# AIM OF THE EXERCISE
Please write out the stretch of the data below from the line containing "will [73, 185]." through the line containing "click(907, 39)", with no changes.

# GIVEN RECORDS
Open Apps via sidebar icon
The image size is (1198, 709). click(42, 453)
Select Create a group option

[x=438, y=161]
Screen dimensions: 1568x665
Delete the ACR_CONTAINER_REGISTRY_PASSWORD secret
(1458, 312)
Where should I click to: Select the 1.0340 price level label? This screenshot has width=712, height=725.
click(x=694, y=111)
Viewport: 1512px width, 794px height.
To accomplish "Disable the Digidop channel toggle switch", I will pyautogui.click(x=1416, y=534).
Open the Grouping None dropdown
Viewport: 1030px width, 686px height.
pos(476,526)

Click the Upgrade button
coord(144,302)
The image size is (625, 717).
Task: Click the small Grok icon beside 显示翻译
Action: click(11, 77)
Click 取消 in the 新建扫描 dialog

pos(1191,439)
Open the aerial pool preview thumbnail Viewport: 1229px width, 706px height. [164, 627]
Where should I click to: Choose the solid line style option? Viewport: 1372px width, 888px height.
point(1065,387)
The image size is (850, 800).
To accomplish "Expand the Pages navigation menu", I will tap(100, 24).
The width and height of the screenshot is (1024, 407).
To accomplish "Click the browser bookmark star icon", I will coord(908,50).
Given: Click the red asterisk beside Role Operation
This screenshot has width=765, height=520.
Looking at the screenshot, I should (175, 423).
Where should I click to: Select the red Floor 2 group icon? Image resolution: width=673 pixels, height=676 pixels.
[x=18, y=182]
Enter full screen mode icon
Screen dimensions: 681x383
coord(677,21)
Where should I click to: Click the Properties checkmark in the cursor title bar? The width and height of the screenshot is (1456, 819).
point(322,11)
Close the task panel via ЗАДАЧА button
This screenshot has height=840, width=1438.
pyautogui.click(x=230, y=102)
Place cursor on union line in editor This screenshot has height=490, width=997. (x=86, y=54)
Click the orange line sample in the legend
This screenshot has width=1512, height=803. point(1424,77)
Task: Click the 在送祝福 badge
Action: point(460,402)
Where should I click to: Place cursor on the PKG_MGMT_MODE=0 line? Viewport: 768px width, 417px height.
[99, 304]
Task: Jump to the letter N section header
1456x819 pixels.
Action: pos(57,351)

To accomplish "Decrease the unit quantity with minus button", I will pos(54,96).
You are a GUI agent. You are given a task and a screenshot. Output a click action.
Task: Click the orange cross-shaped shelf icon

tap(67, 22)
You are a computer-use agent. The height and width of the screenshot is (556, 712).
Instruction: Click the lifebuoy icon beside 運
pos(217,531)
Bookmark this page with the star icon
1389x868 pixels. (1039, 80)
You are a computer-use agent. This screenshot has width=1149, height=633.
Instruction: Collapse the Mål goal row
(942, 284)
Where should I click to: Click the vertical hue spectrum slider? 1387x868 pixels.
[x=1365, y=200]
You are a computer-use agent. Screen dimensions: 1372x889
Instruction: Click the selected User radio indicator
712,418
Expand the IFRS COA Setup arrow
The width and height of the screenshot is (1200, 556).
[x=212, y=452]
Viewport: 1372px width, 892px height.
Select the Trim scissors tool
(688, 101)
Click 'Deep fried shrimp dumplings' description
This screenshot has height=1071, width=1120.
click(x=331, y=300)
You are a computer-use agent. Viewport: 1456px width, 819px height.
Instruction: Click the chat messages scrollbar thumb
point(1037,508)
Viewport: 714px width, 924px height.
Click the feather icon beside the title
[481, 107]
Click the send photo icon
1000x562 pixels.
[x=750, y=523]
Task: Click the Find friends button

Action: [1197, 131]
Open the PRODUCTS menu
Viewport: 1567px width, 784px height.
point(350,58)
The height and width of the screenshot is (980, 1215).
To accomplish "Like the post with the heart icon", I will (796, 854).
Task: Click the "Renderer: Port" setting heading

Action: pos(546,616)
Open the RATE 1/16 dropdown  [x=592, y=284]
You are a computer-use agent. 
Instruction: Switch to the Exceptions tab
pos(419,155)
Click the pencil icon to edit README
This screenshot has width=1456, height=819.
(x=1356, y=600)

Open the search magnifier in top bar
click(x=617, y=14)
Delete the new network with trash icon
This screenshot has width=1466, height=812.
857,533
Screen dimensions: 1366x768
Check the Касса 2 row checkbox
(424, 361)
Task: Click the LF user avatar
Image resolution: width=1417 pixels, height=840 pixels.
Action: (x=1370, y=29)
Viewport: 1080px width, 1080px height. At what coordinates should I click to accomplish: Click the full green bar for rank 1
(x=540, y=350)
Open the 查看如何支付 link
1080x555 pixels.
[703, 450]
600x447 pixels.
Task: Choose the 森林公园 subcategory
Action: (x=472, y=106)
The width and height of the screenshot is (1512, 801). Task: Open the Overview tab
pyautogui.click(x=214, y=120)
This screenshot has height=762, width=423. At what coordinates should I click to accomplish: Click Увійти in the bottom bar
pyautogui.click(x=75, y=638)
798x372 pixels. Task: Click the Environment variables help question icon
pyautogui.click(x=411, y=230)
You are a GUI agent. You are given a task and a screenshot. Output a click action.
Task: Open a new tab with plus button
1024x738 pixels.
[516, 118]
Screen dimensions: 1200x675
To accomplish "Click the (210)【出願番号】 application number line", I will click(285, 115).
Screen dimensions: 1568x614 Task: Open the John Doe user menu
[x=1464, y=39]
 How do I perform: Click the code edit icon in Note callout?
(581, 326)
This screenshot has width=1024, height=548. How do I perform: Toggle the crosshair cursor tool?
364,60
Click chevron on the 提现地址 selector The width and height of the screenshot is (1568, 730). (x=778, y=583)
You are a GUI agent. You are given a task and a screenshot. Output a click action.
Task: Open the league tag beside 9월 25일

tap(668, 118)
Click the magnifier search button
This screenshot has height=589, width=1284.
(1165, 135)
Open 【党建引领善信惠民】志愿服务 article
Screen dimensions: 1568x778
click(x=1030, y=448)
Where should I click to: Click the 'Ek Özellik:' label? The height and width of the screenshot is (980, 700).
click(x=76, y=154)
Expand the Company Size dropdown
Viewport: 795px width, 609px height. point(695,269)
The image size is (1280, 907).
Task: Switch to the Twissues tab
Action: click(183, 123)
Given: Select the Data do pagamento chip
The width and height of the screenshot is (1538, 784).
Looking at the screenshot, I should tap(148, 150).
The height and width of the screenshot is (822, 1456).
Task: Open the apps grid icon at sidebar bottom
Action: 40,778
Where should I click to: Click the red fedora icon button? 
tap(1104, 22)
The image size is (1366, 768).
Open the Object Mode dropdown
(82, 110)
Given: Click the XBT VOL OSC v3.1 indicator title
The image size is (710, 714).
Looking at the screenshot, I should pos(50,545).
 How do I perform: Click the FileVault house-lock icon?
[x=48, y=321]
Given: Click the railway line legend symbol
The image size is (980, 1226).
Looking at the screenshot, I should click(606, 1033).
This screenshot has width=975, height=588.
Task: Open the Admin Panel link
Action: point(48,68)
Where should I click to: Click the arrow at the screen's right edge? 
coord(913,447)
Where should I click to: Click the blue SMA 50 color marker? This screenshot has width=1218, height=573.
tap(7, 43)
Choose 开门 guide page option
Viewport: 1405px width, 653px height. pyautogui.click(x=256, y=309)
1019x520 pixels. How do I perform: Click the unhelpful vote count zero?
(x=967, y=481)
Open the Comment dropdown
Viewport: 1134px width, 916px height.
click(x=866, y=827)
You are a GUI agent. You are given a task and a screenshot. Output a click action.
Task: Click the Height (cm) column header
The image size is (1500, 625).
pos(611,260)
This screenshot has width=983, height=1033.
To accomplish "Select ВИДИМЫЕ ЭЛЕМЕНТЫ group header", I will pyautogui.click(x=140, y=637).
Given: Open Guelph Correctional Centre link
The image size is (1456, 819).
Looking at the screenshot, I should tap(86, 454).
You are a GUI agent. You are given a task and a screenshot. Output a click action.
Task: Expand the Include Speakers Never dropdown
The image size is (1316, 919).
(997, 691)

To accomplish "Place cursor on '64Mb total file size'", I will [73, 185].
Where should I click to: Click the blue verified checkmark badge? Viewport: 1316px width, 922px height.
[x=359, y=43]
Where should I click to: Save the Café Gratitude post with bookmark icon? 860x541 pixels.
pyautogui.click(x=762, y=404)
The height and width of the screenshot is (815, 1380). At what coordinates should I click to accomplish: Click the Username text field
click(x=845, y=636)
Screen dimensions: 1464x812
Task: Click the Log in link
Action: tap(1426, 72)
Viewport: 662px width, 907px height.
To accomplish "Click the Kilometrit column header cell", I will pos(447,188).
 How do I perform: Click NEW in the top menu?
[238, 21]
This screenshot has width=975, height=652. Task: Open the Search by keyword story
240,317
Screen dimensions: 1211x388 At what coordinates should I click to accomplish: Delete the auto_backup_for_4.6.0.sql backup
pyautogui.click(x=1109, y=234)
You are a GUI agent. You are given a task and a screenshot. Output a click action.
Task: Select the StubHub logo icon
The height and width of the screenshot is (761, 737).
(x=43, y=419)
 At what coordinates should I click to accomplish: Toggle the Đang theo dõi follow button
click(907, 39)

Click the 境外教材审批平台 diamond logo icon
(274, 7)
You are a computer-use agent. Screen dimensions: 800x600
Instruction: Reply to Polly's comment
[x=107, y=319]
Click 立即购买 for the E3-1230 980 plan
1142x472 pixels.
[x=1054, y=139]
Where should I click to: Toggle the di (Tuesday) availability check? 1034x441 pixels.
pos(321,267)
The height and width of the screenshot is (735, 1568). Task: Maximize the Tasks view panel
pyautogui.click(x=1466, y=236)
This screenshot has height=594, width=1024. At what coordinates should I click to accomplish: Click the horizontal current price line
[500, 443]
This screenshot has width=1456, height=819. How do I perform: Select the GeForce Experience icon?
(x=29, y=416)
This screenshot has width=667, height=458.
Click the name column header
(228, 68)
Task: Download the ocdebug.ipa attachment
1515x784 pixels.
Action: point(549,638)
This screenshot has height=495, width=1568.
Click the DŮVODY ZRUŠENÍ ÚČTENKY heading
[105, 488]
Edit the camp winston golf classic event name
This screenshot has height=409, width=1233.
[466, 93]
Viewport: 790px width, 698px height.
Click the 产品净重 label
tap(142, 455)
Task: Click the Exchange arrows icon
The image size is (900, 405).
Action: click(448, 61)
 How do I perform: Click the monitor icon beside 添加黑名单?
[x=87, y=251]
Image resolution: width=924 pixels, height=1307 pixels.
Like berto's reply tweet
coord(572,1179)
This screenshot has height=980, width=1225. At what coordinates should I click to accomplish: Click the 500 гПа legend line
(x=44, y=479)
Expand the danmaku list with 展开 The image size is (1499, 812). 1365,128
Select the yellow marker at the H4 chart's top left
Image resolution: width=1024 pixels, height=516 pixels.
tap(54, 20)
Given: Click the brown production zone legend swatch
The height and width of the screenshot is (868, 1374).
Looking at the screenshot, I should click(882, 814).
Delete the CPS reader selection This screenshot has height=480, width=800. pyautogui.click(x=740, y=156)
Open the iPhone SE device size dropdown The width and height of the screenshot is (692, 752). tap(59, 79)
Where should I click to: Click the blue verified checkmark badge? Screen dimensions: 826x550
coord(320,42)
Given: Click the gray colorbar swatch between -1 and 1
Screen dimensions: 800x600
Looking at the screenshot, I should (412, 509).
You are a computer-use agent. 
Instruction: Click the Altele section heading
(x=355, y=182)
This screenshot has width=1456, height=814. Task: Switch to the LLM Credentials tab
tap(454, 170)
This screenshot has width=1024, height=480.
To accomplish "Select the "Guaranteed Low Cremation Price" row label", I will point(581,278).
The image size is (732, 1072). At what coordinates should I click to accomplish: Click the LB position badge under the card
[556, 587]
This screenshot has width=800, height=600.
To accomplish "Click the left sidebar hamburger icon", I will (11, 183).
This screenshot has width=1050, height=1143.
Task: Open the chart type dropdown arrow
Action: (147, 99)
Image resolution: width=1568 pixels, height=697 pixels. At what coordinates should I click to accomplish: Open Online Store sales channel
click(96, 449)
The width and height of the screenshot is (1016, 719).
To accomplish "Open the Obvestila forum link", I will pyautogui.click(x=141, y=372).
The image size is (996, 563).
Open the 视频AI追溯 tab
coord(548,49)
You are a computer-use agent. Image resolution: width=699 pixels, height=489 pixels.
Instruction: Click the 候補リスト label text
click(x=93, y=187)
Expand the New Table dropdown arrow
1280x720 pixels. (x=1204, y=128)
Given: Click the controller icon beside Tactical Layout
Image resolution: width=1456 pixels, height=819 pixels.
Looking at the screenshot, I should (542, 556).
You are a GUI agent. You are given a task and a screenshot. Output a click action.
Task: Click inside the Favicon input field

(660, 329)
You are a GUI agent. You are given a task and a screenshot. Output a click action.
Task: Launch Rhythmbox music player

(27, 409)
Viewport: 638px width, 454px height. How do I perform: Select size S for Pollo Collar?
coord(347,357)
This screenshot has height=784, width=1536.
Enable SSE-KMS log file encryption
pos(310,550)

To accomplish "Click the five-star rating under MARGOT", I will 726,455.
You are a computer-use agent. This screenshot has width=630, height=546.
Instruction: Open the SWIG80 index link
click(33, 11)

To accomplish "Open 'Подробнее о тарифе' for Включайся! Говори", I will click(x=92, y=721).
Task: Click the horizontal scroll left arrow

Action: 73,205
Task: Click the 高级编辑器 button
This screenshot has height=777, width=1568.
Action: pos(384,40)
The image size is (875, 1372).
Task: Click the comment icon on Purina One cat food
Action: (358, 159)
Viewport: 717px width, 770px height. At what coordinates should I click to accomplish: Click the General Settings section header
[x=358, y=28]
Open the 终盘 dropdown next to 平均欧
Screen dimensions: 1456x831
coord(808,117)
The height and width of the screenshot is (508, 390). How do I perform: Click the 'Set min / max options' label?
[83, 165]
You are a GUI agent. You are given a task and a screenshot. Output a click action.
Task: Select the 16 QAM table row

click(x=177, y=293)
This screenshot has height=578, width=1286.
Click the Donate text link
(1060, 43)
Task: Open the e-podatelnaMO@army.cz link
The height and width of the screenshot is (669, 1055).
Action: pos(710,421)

# RESPONSE TO THIS TASK
To accomplish "Place cursor on '64Mb total file size'", I will [73, 185].
Where should I click to: Click the blue verified checkmark badge? Viewport: 1316px width, 922px height.
[x=359, y=43]
Where should I click to: Save the Café Gratitude post with bookmark icon? 860x541 pixels.
pyautogui.click(x=762, y=404)
The height and width of the screenshot is (815, 1380). At what coordinates should I click to accomplish: Click the Username text field
click(x=845, y=636)
Screen dimensions: 1464x812
Task: Click the Log in link
Action: tap(1426, 72)
Viewport: 662px width, 907px height.
To accomplish "Click the Kilometrit column header cell", I will pos(447,188).
 How do I perform: Click NEW in the top menu?
[238, 21]
This screenshot has width=975, height=652. Task: Open the Search by keyword story
240,317
Screen dimensions: 1211x388 At what coordinates should I click to accomplish: Delete the auto_backup_for_4.6.0.sql backup
pyautogui.click(x=1109, y=234)
You are a GUI agent. You are given a task and a screenshot. Output a click action.
Task: Select the StubHub logo icon
The height and width of the screenshot is (761, 737).
(x=43, y=419)
 At what coordinates should I click to accomplish: Toggle the Đang theo dõi follow button
click(907, 39)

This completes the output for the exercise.